I am at the end of my development cycle. I am just wondering if others
could give me some deployment advice.

it is nice to have rails system wide thats how i have it on my Mac…
however I have some plugin system wide and some under vendor/plugins…
it just happen that way …Now it is nice to package everything that you
need under vendor i.e. rails 1.2.2 plus all the plugin application
needs. My question is are there any downside … i.e performance, maint.
etc… that i need to think about. Is there any rails best practice?

I appreciate your response.

I’m not sure there’s any best practice. But I highly recommend to freeze
rails (and any other gems you use) in vendor/.

Firstly, your app works with these versions correctly. Can you guarantee
that if a sysadmin decides to upgrade some gems (or downgrade one for
another app?) that your application still works as expected.

Some time back a lot of people on shared hosting hosted their Typo blogs
with a system-wide Rails gem. The admin decided to upgrade rails, and
all Typo blogs broke. You probably don’t want that happening.

Secondly, if you want to upgrade to a new verson of a gem or maybe even
Rails, you can test this in development first before deploying.

Thirdly, if there are multiple developers on your project, how do you
know you all use the same gems?

I think freezing all that stuff is just great to do. As far as I know
there are no performance downsides to this.

Ariejan De vroom wrote:

I’m not sure there’s any best practice. But I highly recommend to freeze
rails (and any other gems you use) in vendor/.

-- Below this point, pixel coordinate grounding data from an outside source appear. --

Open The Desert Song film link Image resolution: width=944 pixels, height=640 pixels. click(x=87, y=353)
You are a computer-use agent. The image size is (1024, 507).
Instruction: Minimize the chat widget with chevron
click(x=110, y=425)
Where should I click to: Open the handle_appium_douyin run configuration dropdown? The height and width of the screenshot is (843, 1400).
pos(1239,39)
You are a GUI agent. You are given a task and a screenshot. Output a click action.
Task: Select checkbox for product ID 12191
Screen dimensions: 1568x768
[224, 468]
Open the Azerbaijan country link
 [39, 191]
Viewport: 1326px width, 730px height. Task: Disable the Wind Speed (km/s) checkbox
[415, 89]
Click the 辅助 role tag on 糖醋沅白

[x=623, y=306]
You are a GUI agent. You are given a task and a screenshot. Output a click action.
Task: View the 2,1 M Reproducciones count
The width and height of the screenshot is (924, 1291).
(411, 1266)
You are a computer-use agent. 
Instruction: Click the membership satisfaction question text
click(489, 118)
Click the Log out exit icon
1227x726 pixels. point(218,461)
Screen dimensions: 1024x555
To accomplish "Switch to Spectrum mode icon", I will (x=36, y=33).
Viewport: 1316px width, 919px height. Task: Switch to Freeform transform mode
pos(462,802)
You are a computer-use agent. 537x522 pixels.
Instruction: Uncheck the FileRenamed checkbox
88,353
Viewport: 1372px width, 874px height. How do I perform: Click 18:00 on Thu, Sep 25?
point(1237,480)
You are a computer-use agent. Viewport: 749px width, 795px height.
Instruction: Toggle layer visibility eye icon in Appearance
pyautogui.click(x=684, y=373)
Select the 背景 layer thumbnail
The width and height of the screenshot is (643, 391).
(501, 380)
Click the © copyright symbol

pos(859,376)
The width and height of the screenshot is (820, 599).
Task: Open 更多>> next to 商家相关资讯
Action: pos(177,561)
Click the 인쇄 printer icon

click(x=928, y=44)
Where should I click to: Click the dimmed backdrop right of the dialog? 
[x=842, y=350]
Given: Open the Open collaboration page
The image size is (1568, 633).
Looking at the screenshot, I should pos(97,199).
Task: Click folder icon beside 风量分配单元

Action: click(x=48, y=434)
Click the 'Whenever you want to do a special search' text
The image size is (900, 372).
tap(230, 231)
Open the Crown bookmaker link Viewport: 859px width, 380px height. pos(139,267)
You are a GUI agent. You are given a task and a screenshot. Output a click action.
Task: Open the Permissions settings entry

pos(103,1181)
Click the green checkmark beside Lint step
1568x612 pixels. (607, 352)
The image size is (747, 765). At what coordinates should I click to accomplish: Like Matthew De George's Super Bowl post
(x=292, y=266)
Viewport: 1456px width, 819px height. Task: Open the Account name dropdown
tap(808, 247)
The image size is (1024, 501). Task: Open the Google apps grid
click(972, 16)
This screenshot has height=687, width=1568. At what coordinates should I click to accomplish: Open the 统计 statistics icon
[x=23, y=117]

Firstly, your app works with these versions correctly. Can you guarantee
that if a sysadmin decides to upgrade some gems (or downgrade one for
another app?) that your application still works as expected.

Some time back a lot of people on shared hosting hosted their Typo blogs
with a system-wide Rails gem. The admin decided to upgrade rails, and
all Typo blogs broke. You probably don’t want that happening.

Secondly, if you want to upgrade to a new verson of a gem or maybe even
Rails, you can test this in development first before deploying.

Thirdly, if there are multiple developers on your project, how do you
know you all use the same gems?

I think freezing all that stuff is just great to do. As far as I know
there are no performance downsides to this.

Thank you. Thats what I thought. Cool!